Pour tout vous dire, lorsque j'ai lu le premier tome de cette BD il y a quatre ans je n'y avais pas trouvé plus de défauts que ça, si ce n'est que les personnages étaient très clichés et que la scène de la douche m'avait interpellée. 
Mais en le relisant aujourd'hui, après avoir énormément appris en matière de féminisme, de sexisme, de consentement et autre, j'ai pu m'apercevoir de tout ce qui n'allait pas dans cette saga.

D'autres que moi (et notamment les plus jeunes) n'auront pas ce recul nécessaire pour remettre en question ce qui est présenté comme normal dans ce récit et c'est cela qui me pose problème.
Qu'on leur expose ça en le présentant comme normal. Qu'on présente un harceleur comme quelqu'un de romantique. Qu'on présente une relation toxique comme mignonne. Ce n'est pas sain.

Je n'appelle pas à la cancel culture (même si personnellement certain·es auteurices sont banni·es pour toujours de mes propres bibliothèques), mais j'aimerai justement que les auteurices qui écrivent ce genre de choses se remettent en question et voient que ce qu'iels écrivent impacte les personnes qui les lisent.

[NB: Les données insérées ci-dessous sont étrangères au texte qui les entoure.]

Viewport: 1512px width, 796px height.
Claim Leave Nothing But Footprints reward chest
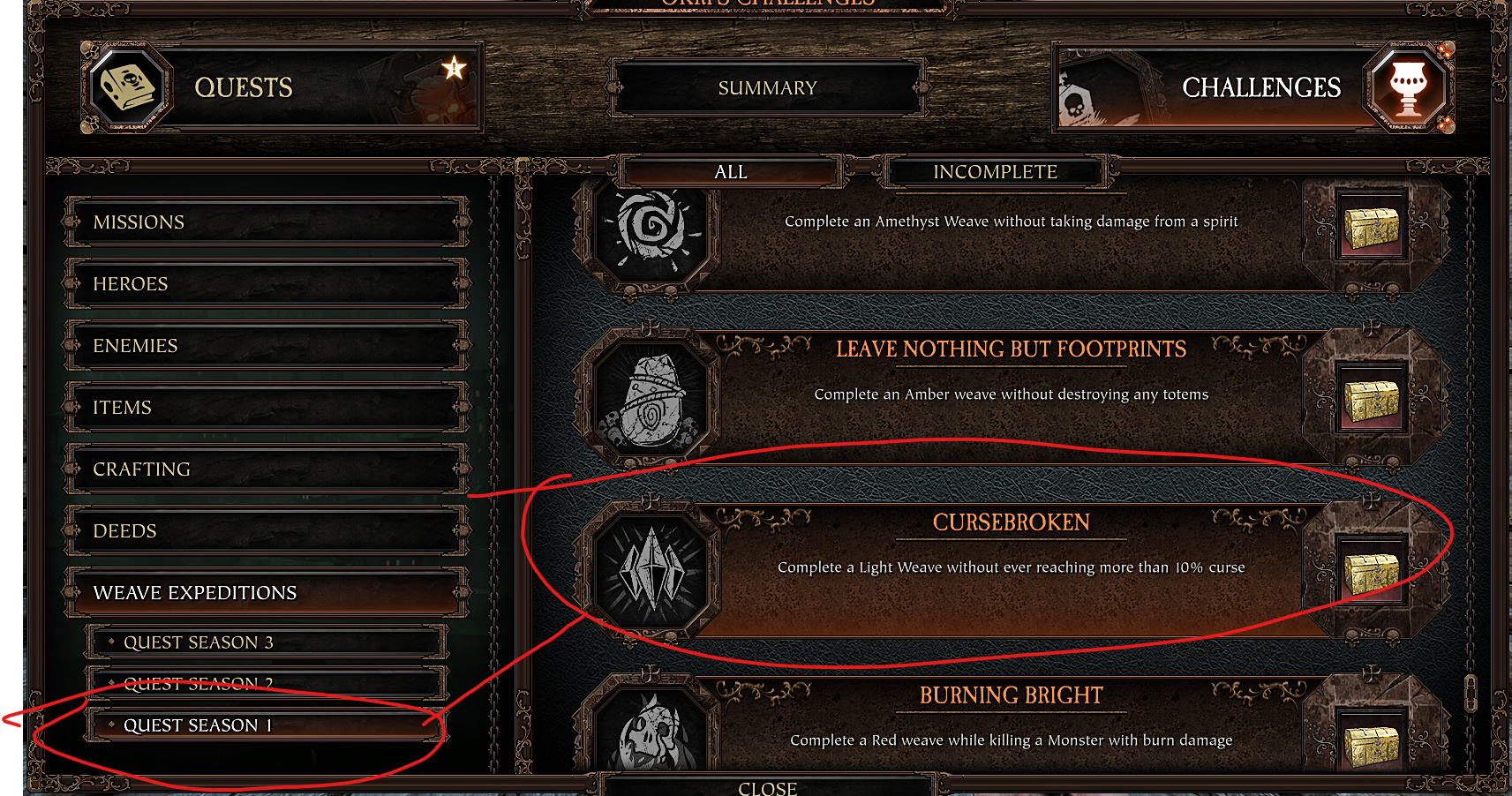point(1371,399)

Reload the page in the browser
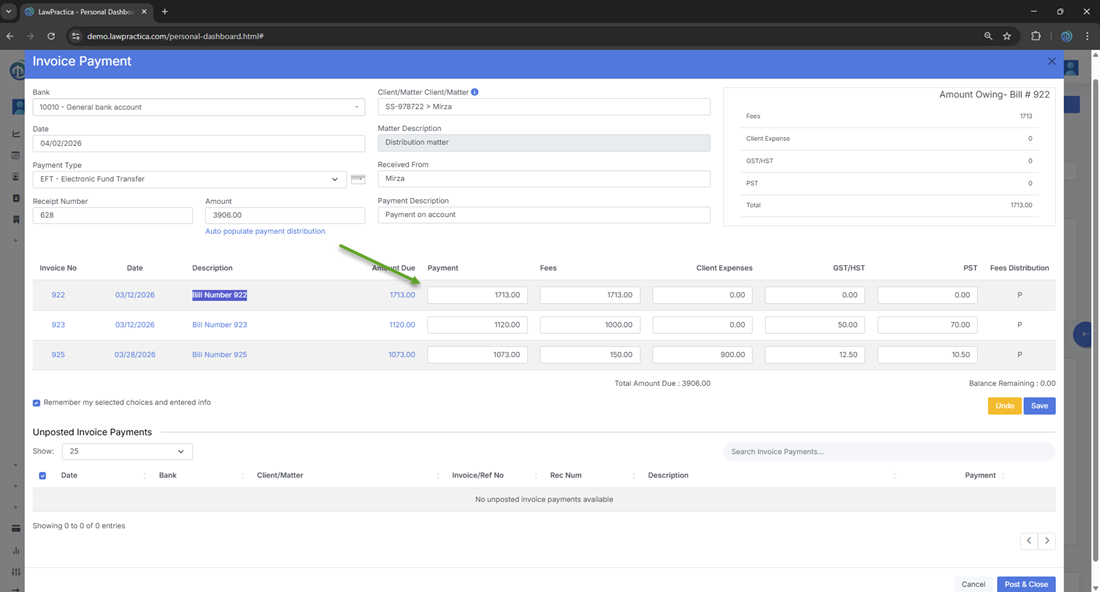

Je ne dis pas non plus qu'il ne faut pas lire ces BD, ou ne pas les faire lire aux ados, mais j'estime alors qu'il faut que cette lecture s'accompagne d'une discussion posée et argumentée avec les plus jeunes, justement pour pointer du doigts tous ces comportements inappropriés et dangereux.
Faire prendre conscience qu'une relation - amicale ou amoureuse - qui repose sur un rapport de force n'est pas saine, qu'une agression sexuelle n'a rien de glamour et que le consentement n'est jamais optionnel.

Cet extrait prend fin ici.